**Your goal:** Check each line of the data below for the word "blue", then extract the ones that have it.

Records excerpted from a collection:
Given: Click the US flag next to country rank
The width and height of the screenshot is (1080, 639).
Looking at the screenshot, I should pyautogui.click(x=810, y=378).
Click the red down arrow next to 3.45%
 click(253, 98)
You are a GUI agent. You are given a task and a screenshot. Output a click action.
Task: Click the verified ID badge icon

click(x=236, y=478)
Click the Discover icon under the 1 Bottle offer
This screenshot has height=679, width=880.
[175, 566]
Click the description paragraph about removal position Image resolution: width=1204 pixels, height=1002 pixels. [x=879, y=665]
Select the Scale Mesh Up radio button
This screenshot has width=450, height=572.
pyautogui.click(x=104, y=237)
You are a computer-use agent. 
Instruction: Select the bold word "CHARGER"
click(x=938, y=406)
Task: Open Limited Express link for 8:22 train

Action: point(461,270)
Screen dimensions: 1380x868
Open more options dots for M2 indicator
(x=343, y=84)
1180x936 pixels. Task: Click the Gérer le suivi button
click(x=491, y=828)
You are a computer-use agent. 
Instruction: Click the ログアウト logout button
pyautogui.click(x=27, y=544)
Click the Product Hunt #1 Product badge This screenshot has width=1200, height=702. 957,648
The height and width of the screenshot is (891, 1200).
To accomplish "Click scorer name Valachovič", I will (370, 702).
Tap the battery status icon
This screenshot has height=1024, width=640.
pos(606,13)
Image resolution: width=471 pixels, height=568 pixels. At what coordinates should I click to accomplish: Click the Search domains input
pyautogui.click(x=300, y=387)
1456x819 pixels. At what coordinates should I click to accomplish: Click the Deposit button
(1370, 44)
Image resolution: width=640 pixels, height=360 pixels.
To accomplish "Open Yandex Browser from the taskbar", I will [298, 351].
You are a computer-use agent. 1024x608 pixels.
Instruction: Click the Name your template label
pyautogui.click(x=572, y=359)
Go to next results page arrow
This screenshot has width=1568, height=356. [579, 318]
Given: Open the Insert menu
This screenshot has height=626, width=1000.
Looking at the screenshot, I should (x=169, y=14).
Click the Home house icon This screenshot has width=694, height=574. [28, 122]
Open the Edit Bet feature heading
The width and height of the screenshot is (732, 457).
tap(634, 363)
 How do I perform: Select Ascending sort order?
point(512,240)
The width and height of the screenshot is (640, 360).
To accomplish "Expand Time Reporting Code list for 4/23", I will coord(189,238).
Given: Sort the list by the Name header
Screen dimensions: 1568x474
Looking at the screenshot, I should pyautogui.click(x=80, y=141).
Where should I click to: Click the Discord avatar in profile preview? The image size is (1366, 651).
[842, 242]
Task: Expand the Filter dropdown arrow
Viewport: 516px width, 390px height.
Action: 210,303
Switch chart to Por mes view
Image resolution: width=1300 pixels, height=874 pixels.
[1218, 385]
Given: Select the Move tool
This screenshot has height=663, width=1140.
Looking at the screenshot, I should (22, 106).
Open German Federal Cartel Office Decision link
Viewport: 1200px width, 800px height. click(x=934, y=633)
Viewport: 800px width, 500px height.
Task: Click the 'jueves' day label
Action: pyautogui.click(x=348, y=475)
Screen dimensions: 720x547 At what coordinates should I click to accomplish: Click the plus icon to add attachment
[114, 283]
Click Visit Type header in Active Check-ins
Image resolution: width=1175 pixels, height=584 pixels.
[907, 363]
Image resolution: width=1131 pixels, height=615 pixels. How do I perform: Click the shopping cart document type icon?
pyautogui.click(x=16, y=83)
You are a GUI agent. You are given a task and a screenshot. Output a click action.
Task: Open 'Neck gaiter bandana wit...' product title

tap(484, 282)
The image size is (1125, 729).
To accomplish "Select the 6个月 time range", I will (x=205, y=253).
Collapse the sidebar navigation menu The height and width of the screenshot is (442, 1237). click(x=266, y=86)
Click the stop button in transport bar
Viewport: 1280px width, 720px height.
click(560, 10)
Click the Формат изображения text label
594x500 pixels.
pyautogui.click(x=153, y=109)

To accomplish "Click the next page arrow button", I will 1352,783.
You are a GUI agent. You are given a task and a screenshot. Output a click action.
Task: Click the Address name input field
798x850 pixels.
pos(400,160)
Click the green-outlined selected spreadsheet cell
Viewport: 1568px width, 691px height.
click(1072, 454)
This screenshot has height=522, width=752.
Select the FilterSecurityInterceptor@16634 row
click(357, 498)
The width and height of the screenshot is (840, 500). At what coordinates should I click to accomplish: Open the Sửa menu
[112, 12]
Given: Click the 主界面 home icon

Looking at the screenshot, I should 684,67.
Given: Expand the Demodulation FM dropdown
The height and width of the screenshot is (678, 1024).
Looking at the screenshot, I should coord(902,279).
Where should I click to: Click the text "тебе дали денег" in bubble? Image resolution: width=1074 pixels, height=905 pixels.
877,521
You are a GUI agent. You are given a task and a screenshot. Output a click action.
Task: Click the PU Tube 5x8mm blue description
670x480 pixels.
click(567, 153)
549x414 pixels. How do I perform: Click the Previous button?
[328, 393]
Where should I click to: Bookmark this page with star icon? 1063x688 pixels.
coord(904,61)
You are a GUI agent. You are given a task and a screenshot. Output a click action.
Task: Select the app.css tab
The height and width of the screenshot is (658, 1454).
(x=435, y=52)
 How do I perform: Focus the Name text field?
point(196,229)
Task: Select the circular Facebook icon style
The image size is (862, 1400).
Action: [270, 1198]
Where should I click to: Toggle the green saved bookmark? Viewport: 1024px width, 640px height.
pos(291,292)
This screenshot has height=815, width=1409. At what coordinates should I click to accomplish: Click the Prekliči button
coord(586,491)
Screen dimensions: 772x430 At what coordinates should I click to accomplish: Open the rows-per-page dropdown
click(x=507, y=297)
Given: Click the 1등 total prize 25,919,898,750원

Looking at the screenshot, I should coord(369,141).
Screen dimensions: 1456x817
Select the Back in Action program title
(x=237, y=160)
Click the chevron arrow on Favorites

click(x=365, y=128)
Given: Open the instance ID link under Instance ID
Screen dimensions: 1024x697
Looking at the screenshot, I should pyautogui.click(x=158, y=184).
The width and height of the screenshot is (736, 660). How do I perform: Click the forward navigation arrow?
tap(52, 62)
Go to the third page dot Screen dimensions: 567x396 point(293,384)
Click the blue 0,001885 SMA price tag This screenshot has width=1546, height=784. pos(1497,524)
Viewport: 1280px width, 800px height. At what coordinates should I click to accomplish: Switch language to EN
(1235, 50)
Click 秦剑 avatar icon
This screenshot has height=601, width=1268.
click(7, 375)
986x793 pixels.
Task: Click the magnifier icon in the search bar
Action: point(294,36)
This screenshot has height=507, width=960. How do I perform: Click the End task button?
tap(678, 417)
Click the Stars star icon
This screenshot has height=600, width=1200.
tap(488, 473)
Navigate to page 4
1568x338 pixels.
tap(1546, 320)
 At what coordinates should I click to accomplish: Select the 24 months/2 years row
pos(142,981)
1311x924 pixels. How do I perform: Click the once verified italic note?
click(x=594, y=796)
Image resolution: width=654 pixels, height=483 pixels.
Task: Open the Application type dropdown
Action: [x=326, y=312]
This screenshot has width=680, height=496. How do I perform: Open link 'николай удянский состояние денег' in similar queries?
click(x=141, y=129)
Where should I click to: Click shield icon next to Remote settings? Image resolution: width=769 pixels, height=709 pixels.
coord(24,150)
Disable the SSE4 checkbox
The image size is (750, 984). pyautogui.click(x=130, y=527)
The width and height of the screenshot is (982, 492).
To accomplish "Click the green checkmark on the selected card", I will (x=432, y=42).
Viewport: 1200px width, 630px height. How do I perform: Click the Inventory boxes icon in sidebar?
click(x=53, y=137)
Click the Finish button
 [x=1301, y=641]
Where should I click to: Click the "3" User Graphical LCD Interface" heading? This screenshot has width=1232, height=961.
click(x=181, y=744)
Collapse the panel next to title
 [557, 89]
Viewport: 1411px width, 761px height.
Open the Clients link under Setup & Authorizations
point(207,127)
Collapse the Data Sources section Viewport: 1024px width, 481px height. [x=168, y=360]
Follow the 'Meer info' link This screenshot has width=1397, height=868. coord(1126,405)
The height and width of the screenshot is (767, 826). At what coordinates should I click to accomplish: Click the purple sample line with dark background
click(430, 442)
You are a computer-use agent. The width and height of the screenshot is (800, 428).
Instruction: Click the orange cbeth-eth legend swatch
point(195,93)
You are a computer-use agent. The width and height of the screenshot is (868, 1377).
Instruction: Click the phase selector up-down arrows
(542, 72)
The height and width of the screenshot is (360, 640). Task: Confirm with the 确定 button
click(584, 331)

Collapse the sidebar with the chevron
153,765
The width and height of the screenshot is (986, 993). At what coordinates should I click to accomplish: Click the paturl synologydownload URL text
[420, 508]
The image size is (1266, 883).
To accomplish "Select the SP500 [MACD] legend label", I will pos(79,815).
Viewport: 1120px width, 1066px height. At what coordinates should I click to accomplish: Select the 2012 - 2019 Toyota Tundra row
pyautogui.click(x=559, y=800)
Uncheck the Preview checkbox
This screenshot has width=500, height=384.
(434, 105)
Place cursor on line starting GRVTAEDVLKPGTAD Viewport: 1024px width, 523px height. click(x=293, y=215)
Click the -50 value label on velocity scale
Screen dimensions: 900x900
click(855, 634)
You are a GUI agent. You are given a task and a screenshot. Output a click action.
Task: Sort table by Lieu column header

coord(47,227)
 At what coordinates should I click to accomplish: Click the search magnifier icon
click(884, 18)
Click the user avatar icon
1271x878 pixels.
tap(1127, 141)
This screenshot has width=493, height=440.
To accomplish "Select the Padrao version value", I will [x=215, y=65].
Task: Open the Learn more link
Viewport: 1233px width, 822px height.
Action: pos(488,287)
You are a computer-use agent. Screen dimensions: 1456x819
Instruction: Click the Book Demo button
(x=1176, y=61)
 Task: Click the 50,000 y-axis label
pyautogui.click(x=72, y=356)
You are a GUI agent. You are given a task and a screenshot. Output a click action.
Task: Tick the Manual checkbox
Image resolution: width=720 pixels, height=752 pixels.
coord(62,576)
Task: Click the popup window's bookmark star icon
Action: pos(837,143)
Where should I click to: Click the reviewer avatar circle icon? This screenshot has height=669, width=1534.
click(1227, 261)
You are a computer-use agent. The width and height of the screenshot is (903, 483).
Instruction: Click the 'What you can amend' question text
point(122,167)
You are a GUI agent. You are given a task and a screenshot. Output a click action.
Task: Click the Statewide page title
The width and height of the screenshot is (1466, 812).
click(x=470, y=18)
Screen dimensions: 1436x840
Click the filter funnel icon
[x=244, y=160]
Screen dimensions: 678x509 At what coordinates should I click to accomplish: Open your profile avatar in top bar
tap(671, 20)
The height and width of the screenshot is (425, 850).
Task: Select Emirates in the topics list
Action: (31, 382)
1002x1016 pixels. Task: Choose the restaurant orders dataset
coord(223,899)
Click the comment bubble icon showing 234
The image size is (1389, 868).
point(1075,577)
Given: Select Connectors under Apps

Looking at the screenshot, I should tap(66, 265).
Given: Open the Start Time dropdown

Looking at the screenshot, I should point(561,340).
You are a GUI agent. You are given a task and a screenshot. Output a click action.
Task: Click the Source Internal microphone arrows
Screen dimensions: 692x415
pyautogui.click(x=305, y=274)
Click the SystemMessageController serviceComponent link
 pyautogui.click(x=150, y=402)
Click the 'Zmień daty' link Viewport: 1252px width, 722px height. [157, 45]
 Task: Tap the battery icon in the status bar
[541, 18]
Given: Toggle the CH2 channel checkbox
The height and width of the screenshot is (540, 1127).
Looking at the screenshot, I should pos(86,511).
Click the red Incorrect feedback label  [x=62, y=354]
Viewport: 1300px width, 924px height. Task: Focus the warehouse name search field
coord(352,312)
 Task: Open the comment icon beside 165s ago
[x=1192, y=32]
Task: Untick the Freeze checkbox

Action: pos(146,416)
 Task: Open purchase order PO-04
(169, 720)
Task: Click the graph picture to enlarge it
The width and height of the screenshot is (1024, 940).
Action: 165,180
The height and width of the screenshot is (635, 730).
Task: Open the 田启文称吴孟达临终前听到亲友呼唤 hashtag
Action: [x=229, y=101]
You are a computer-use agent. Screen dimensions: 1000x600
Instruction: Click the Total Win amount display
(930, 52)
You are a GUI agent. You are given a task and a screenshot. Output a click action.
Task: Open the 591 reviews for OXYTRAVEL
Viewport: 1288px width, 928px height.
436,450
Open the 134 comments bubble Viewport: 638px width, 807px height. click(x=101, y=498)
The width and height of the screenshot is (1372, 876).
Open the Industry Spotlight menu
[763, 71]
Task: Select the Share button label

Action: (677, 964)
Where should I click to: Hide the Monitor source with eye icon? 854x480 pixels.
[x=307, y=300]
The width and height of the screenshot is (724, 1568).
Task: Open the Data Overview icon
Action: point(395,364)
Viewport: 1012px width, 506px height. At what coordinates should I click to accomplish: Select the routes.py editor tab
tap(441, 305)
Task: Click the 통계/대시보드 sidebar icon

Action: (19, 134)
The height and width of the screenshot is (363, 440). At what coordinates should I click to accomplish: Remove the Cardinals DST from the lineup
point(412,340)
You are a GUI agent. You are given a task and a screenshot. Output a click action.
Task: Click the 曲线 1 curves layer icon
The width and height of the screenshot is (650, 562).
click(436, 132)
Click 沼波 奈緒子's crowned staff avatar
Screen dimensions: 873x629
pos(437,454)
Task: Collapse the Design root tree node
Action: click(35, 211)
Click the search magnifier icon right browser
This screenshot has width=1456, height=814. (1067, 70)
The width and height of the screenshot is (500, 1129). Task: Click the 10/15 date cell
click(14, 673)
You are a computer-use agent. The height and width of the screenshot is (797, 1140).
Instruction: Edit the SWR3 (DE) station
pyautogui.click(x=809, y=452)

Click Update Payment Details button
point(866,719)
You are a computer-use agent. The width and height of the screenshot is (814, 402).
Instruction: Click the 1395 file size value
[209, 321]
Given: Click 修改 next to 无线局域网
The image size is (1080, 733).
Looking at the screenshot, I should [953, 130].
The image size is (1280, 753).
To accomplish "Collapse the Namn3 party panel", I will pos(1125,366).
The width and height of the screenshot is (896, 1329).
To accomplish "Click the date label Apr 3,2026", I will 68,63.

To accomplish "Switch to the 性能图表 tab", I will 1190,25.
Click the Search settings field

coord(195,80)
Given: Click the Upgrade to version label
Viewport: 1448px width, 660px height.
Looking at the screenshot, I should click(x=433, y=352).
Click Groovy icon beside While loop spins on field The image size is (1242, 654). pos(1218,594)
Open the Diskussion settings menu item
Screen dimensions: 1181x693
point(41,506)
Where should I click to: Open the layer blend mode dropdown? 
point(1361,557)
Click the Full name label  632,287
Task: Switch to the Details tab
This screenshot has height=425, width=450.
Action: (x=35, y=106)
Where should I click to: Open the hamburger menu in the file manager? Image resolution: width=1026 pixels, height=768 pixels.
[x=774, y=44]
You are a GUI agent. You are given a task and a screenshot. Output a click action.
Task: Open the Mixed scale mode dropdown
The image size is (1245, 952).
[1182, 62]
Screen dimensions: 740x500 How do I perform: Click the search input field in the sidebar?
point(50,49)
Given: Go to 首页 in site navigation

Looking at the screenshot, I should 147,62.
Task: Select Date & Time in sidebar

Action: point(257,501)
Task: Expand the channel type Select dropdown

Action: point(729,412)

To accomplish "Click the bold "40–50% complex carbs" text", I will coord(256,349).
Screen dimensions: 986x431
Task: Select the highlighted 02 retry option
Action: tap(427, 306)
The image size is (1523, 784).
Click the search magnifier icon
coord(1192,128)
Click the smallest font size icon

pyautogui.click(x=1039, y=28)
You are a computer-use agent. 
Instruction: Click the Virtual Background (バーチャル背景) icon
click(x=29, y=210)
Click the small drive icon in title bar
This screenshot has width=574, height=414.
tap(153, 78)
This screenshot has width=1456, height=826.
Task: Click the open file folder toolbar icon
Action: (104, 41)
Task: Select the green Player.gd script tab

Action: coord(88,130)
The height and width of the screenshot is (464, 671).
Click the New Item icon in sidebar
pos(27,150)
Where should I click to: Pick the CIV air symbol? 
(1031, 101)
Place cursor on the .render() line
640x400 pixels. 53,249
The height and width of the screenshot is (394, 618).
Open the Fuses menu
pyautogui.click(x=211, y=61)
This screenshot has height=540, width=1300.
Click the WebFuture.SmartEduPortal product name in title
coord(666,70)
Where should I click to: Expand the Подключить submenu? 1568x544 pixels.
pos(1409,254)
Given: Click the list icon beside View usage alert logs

**Completed exercise:**
Task: Click the PU Tube 5x8mm blue description
Click the blue 0,001885 SMA price tag This screenshot has width=1546, height=784. pos(1497,524)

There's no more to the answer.